[PAGE EXCERPT]:
....

Use this file to discover all available pages before exploring further.

TrueFoundry Spark Notebooks provide a JupyterLab environment with a dedicated Spark Connect server running alongside it. This gives you an interactive PySpark and Scala environment backed by a fully managed Spark cluster on Kubernetes — with no external infrastructure to set up. Use Spark Notebooks when you need to:
  • Explore and transform large datasets interactively
  • Prototype Spark ETL pipelines before productionizing them
  • Run distributed computations without managing Spark infrastructure

Getting Started

To launch a Spark Notebook, select Jupyter Notebook with Spark as the workbench type in the deployment form and configure the Spark cluster settings.
1

Create a new Notebook

Navigate to your workspace and click New Notebook. Select the Jupyter Notebook with Spark type.
2

Choose a Spark image

Select the pre-built Spark image or provide a custom extended image.
3

Configure Spark cluster resources

Set the driver resources, executor count (or dynamic scaling), and executor resources.
4

Launch

Click deploy. The notebook and Spark Connect server will start together. A SparkSession is automatically available in every Python and Scala notebook cell.

Pre-built Image

ImageSparkPythonScalaDelta LakeDatabricks LTS
public.ecr.aws/truefoundrycloud/jupyter-spark:0.4.9-py3.11.14-sc2.12-spark3.5.7-sudo3.5.73.112.123.3.116.4
Support for additional Spark versions (Spark 4.0, more Python versions) and Databricks LTS compatibility is coming soon.

....

[EXCERPTED RECORDS]:
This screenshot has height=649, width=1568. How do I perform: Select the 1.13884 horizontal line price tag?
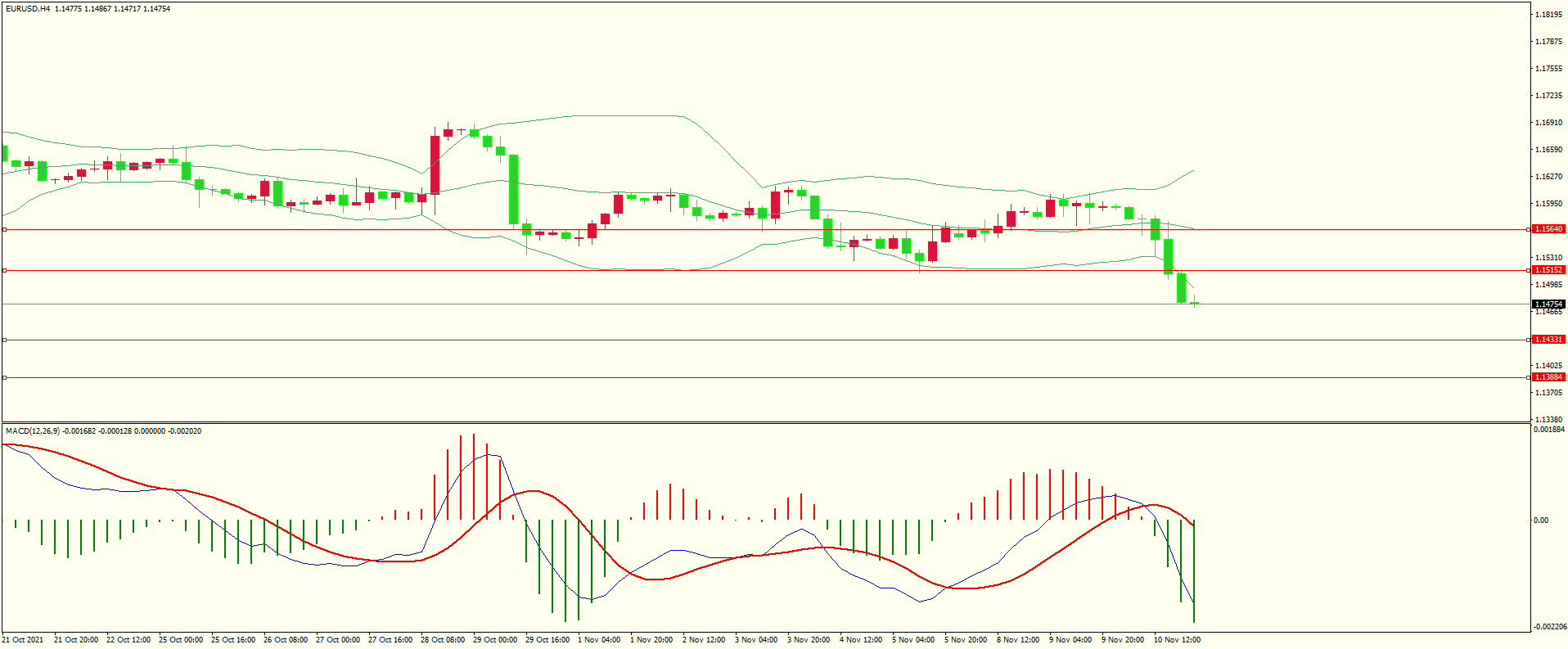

....

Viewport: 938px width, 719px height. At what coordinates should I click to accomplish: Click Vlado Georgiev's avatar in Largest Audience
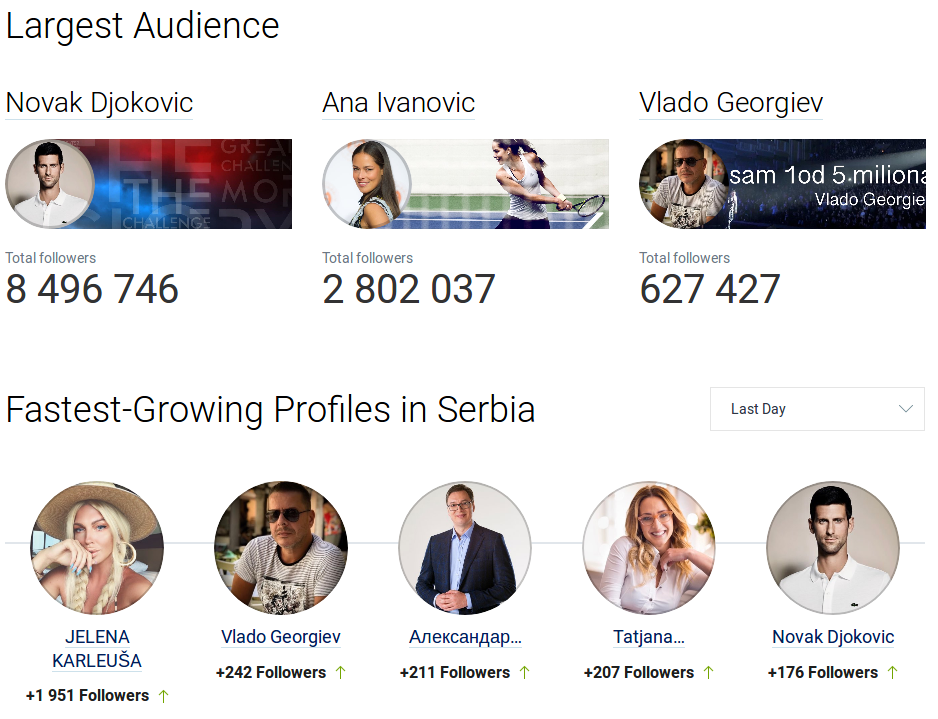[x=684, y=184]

....

[EXERCISE TASKS]:
- a) Which workbench type does the Spark Notebooks page say to select in the deployment form to launch a Spark Notebook?
- b) Please extract the passage from the Spark Notebooks page starting with "Navigate to your" and going on through "and executor resources.".

[PROBLEM SOLUTIONS]:
- a) Jupyter Notebook with Spark

- b)
Navigate to your workspace and click New Notebook. Select the Jupyter Notebook with Spark type.
2

Choose a Spark image

Select the pre-built Spark image or provide a custom extended image.
3

Configure Spark cluster resources

Set the driver resources, executor count (or dynamic scaling), and executor resources.